> What is being asked: Wherever "Switch" turns up in a line of the entries below, that line counts. Say how many such lines there are, with no other words.

Given data section start

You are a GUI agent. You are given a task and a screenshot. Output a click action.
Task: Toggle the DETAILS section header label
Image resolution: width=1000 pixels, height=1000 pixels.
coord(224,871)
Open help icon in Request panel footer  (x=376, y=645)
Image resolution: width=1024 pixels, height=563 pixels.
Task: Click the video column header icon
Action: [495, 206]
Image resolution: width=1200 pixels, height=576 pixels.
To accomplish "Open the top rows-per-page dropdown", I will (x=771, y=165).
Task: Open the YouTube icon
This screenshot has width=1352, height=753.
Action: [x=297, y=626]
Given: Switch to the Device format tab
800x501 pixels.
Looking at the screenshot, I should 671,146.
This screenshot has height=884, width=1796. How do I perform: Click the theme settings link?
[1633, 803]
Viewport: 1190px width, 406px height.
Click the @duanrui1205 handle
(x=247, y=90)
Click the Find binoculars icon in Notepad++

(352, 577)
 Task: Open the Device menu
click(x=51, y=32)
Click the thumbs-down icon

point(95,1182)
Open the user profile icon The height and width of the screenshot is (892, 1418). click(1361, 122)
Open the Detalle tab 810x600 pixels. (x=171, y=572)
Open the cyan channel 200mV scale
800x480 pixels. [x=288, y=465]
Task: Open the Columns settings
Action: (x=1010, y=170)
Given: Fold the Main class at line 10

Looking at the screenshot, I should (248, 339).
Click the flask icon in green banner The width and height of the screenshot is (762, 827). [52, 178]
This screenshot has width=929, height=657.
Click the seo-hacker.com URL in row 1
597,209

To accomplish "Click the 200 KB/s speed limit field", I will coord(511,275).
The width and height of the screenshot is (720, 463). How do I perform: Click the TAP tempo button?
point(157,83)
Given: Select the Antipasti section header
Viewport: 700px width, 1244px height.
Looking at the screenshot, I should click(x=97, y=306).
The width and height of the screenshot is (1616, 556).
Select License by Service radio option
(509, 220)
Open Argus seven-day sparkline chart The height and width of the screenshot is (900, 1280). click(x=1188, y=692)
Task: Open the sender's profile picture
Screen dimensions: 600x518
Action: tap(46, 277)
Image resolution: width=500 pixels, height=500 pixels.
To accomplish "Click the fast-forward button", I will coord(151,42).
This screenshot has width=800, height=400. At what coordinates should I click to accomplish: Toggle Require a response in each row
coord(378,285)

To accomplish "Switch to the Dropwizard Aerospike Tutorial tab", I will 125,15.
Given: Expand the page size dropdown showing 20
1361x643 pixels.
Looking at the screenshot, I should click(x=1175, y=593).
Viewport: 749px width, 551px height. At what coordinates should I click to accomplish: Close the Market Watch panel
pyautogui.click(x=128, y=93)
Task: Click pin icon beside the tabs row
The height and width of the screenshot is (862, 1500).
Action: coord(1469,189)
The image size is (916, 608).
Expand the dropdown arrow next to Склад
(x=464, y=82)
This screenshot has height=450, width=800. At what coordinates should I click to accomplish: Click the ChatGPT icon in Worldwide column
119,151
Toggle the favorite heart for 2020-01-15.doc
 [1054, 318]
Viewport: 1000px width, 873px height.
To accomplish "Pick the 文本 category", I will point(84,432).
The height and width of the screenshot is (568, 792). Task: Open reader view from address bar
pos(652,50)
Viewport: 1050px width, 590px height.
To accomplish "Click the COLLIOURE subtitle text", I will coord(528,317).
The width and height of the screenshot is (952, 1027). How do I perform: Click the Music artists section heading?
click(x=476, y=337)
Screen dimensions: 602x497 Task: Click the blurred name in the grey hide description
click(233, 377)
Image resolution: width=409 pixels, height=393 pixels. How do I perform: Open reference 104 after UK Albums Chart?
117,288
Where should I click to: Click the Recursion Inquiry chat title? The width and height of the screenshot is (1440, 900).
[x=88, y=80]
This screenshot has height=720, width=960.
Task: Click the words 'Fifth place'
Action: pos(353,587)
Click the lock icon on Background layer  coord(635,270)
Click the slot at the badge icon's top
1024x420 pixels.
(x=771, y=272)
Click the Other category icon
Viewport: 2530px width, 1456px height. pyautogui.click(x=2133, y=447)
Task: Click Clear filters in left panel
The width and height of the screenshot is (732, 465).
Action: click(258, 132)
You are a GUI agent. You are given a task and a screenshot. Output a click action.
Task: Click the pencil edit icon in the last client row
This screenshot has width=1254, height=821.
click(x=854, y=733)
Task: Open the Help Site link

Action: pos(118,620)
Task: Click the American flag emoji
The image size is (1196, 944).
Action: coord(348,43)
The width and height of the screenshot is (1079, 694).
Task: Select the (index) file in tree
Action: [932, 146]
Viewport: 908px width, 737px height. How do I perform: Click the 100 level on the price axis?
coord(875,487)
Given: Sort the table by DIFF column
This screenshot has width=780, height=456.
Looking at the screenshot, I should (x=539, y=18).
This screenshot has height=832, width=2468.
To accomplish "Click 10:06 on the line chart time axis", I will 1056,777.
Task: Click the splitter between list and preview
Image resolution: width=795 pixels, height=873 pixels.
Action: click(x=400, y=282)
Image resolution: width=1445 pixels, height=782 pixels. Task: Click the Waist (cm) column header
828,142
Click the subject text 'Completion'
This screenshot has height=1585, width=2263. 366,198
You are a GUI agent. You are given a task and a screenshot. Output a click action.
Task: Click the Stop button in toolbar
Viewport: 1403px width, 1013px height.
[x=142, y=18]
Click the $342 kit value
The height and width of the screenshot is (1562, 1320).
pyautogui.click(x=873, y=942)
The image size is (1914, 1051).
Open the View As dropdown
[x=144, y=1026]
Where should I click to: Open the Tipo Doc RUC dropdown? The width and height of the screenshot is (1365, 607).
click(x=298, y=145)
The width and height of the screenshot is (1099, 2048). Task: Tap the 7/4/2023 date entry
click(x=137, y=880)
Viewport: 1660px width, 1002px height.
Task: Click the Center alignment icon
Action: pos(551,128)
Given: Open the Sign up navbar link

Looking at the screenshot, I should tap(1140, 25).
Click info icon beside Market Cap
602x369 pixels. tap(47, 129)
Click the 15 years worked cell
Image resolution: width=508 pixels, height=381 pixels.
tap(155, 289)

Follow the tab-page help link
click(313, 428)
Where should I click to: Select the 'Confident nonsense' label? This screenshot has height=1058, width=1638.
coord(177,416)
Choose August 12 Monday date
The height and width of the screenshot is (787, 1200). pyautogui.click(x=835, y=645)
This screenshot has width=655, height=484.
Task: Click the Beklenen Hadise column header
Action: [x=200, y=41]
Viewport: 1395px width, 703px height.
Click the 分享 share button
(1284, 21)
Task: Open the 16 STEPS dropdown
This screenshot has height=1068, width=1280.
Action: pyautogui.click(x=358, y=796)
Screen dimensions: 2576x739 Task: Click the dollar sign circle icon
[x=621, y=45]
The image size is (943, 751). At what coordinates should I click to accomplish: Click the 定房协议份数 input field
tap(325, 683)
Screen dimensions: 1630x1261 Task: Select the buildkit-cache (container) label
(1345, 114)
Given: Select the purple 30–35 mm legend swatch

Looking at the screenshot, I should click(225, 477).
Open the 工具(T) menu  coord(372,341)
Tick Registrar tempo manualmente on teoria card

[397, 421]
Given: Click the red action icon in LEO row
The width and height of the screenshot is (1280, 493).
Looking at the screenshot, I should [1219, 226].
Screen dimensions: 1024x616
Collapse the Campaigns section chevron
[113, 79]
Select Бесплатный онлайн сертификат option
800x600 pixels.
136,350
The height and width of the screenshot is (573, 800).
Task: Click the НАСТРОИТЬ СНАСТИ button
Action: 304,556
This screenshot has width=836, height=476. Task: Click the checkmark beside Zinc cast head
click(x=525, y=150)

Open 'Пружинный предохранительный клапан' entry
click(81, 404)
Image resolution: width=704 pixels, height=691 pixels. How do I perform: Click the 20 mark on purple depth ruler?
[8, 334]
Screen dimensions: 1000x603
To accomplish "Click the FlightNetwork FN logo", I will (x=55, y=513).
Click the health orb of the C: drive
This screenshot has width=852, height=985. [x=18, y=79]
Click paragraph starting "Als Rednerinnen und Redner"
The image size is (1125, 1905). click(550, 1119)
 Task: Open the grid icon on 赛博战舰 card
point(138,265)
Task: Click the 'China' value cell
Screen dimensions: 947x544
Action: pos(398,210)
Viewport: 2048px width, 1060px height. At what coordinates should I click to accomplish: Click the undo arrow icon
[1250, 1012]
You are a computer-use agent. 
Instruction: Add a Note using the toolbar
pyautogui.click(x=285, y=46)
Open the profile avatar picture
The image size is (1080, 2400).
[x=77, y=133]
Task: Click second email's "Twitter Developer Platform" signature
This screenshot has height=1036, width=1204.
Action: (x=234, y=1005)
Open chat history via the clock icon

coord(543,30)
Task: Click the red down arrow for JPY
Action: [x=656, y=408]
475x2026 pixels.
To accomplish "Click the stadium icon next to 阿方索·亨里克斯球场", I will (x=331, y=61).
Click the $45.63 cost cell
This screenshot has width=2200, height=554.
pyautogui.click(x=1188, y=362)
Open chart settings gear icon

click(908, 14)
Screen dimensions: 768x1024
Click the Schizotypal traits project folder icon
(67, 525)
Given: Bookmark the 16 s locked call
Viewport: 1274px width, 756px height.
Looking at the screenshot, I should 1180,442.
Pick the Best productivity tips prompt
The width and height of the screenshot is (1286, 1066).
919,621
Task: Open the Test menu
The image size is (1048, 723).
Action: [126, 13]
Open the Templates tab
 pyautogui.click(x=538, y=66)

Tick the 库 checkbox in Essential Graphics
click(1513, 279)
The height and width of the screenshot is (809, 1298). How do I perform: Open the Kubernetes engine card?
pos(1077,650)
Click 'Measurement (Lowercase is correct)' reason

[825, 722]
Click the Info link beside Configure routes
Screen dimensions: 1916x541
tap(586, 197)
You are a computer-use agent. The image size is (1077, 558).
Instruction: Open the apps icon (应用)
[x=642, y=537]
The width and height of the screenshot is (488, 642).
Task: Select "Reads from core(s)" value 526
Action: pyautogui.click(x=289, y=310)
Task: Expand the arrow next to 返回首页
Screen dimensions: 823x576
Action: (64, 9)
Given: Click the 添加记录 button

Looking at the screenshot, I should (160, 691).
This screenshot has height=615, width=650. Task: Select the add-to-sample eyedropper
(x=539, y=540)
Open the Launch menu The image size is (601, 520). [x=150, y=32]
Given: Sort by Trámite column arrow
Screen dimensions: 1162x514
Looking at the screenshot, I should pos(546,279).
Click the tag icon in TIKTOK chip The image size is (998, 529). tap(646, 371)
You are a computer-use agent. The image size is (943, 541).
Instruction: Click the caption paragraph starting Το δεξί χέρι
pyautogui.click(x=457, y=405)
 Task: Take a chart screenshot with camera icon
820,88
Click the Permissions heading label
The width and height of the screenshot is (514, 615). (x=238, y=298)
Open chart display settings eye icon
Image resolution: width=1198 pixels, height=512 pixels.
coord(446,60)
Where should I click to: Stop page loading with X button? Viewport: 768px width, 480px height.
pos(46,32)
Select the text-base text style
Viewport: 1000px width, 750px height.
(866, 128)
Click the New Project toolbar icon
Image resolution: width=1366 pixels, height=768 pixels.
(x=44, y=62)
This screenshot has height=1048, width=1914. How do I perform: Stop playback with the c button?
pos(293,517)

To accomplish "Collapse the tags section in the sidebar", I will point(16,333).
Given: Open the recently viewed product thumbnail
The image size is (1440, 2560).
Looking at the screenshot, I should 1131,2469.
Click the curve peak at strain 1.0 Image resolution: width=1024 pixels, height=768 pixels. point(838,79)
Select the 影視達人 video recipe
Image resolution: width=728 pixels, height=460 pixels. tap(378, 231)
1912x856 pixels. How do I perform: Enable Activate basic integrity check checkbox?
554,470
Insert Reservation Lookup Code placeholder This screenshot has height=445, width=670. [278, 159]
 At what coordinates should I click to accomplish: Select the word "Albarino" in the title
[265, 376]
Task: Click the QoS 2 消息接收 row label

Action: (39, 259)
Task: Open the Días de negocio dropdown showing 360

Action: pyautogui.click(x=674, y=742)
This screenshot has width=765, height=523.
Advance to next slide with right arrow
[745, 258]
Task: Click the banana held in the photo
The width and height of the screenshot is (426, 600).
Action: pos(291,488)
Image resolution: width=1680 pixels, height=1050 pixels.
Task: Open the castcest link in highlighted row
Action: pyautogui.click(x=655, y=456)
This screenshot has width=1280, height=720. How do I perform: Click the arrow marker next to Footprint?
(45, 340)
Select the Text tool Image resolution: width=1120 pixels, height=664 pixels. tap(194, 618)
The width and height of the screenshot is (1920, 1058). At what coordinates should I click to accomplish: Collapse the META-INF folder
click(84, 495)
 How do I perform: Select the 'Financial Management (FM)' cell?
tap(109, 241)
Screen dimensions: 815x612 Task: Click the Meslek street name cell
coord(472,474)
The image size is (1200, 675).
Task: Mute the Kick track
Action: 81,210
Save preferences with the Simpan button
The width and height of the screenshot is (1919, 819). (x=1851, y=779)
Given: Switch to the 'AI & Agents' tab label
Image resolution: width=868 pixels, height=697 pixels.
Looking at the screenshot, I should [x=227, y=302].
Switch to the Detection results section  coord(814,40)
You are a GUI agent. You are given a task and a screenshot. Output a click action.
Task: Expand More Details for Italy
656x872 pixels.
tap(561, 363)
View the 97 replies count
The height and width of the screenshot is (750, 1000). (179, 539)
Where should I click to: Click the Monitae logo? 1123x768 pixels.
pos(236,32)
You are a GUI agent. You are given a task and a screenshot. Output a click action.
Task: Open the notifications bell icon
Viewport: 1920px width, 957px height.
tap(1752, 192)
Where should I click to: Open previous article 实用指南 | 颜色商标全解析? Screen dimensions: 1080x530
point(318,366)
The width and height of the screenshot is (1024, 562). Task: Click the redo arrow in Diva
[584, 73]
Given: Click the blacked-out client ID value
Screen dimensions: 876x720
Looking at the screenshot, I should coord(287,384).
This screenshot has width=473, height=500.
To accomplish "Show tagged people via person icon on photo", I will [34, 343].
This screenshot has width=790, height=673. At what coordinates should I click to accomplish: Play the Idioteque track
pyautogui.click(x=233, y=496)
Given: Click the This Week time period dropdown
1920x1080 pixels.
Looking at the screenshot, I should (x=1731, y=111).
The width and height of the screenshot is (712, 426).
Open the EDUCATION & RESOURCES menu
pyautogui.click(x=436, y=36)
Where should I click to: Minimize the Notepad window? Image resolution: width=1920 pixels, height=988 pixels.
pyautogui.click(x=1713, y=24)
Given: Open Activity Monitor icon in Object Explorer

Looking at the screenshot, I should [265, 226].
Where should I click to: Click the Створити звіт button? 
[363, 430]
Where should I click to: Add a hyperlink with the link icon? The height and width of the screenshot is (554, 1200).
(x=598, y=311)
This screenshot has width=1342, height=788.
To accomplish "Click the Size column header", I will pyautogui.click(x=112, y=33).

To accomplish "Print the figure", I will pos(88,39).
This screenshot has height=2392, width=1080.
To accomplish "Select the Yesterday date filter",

Given data section end

> Task response: 4